Une Europe en ruines, des gouvernements totalitaires… Est-ce ce qui attend les Européens dans les prochaines décennies ? Café Krilo est un roman fort, intense, violent, presque pessimiste, mais dans chaque société répressive, que la dictature soit politique ou religieuse ou les deux, une résistance se met en place, toujours, non seulement à l’intérieur mais aussi à l’extérieur, donc il y a toujours un espoir, si minime soit-il. Pour ne pas en arriver là, à nous tous de vivre ensemble au mieux, bien sûr ce n’est pas facile, la crise se fait bien sentir et les politiques qui gouvernent – ou souhaitent gouverner – traînent derrière eux un nombre incalculable de casseroles…

L’écriture de Baptiste Boryczka est toujours aussi élégante, teintée d’humour noir, précise, intense et percutante. Café Krilo est son deuxième roman ; j’avais lu Korzen – paru en août 2015 dans le cadre de la première édition des 68 premières fois – et j’avais décidé de suivre cet auteur attentivement. Après avoir traité l’exil dans Korzen, capitale scandinave imaginaire, l’auteur raconte dans Café Krilo la vie d’Européens restés en Europe malgré les nombreuses difficultés qu’ils rencontrent. Pari réussi pour l’auteur et l’éditeur avec cette deuxième livraison et je suis ravie que l’auteur ait confirmé son talent ! Toutefois j’ai repéré quelques fautes (trois ou quatre) comme « Je ne comprendrais jamais […] » (p. 133) et « Je prendrai les mesures […] » (p . 144) : dans les deux cas, les verbes sont au futur et ne prennent donc pas de « s » ; je sais, je chipote mais c’est important que l’éditeur fasse un réel travail de relecture et correction, non ? Je vous invite à vous pencher sérieusement sur Café Krilo et le message de Baptiste Boryczka car ce jeune romancier est un visionnaire.

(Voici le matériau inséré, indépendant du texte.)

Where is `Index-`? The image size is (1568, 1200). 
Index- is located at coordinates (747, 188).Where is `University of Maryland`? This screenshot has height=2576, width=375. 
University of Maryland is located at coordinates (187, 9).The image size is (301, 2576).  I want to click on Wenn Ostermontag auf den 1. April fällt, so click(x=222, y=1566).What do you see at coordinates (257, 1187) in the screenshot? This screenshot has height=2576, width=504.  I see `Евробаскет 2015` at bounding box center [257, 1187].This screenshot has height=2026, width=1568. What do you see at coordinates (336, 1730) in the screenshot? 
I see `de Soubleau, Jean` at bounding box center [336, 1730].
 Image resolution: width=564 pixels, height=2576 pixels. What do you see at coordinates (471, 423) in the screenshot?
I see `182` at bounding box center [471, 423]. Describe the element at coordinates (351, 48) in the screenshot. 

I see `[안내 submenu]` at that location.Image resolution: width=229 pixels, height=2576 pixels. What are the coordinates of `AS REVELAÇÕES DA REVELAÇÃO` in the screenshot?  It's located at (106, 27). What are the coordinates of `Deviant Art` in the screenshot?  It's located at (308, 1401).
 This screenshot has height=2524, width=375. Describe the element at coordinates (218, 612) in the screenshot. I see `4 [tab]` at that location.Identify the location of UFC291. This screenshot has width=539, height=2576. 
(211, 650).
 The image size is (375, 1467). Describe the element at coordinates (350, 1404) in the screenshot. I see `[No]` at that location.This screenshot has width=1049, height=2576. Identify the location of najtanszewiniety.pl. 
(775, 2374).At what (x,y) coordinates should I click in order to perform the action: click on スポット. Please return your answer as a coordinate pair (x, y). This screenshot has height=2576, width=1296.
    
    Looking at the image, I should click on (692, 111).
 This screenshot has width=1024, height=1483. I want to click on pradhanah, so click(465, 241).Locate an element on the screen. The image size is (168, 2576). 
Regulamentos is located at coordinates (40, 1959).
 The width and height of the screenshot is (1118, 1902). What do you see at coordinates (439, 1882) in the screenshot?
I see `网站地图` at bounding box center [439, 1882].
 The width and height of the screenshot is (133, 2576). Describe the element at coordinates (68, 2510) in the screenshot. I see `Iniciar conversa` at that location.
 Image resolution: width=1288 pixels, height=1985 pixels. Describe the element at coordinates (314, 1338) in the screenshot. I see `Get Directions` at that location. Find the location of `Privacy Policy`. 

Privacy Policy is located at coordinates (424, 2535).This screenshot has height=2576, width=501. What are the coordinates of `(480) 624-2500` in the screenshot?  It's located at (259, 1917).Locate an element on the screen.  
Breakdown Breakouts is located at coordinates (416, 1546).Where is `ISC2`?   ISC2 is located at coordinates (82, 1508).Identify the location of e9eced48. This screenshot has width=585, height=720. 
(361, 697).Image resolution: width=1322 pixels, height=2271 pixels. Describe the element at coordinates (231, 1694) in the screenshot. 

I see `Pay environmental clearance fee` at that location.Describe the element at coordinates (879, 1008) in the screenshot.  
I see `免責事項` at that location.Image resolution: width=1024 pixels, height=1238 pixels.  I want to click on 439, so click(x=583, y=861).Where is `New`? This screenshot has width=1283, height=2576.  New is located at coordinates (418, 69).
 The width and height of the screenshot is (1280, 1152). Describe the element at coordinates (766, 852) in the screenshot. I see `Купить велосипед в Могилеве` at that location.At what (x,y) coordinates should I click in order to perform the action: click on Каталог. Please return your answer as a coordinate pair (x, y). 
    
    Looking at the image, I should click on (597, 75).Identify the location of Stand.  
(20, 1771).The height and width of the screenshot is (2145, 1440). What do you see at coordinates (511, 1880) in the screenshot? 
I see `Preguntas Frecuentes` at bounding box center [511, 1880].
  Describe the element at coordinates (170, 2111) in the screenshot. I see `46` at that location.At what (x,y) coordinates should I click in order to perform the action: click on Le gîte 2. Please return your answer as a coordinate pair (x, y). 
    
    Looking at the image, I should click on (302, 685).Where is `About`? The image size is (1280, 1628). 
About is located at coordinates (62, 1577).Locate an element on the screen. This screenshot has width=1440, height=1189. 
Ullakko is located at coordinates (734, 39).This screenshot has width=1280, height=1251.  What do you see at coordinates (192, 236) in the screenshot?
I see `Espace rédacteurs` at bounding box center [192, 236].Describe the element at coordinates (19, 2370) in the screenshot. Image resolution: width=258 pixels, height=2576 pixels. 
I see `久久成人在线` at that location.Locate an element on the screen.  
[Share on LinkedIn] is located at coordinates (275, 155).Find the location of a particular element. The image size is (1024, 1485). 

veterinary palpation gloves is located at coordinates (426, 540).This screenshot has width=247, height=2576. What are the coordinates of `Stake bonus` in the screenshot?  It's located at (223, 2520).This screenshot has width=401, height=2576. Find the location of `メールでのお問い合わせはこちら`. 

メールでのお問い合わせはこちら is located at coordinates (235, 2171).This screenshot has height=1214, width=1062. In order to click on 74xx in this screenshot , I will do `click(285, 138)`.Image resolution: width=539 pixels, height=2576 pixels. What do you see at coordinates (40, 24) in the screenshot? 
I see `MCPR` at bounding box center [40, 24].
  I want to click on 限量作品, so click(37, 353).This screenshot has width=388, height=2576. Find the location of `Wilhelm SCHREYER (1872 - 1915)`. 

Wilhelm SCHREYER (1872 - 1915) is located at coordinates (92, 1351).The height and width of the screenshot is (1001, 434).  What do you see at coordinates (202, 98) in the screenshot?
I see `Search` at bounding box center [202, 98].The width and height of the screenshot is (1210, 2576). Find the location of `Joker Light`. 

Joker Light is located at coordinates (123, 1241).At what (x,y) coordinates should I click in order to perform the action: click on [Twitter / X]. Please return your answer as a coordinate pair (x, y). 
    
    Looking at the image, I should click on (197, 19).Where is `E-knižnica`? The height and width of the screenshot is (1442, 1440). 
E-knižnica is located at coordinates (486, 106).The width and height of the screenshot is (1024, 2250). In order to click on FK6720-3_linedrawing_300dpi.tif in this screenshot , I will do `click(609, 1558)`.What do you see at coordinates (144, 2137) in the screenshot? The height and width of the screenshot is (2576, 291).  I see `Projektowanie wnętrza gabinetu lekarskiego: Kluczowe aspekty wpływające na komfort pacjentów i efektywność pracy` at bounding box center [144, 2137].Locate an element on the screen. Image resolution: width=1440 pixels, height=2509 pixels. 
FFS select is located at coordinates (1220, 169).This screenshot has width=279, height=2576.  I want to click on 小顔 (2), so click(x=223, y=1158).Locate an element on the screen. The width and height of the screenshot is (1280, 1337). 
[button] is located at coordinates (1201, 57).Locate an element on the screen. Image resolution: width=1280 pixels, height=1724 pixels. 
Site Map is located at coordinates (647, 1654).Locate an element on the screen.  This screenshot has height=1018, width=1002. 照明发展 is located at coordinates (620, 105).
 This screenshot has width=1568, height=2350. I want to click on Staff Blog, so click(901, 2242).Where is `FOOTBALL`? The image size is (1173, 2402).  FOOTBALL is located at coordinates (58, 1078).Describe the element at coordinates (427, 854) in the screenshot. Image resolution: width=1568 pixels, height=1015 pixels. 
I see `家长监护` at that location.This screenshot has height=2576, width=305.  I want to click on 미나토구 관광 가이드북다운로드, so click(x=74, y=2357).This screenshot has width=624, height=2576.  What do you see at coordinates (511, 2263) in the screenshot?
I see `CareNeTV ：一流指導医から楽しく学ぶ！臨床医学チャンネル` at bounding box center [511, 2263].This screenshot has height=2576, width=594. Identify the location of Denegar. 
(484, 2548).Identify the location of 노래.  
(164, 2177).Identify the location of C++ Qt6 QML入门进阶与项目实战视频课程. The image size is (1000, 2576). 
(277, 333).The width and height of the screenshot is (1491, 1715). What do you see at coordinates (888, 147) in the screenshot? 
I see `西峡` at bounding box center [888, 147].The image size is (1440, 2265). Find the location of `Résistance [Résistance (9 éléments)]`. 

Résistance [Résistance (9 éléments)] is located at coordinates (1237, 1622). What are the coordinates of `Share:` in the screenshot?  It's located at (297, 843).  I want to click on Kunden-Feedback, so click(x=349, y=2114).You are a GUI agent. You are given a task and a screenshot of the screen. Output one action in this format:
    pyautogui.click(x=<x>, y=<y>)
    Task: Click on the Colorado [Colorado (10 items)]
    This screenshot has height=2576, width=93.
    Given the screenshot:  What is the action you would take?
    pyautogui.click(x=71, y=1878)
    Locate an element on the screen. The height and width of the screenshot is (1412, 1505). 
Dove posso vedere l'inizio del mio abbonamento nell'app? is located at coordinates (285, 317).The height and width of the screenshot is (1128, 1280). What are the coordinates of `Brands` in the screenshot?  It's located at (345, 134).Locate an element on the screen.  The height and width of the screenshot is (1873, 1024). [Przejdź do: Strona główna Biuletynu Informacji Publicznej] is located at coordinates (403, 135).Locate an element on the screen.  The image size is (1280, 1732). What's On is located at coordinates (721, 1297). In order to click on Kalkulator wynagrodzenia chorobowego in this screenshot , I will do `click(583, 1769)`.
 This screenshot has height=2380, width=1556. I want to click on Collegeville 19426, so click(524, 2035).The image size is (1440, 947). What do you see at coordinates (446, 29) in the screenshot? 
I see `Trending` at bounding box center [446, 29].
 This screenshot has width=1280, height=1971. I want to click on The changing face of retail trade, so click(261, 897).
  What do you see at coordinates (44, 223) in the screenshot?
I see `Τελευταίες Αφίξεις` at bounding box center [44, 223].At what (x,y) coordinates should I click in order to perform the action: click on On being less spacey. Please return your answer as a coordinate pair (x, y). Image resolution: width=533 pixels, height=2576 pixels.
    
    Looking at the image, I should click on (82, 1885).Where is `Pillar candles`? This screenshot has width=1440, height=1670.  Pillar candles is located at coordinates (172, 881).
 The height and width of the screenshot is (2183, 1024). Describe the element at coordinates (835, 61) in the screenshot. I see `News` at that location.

Je remercie Baptiste Boryczka et les éditions Lemieux et je mets ce roman dans les challenges Littérature de l’imaginaire et Printemps de l’imaginaire francophone (même s’il n’y a pas écrit science-fiction sur le roman) et Rentrée littéraire janvier 2017 de MicMélo.

PS : j’ai oublié de dire que je voulais faire voyager ce roman ! Manifestez-vous en commentaire. 😉 … Alors, Café Krilo est passé chez Krol, chez Lee Rony (lien de sa note de lecture à venir), chez Edyta, chez Alex et il a pour l’instant bien plu donc il attend ses prochains lecteurs.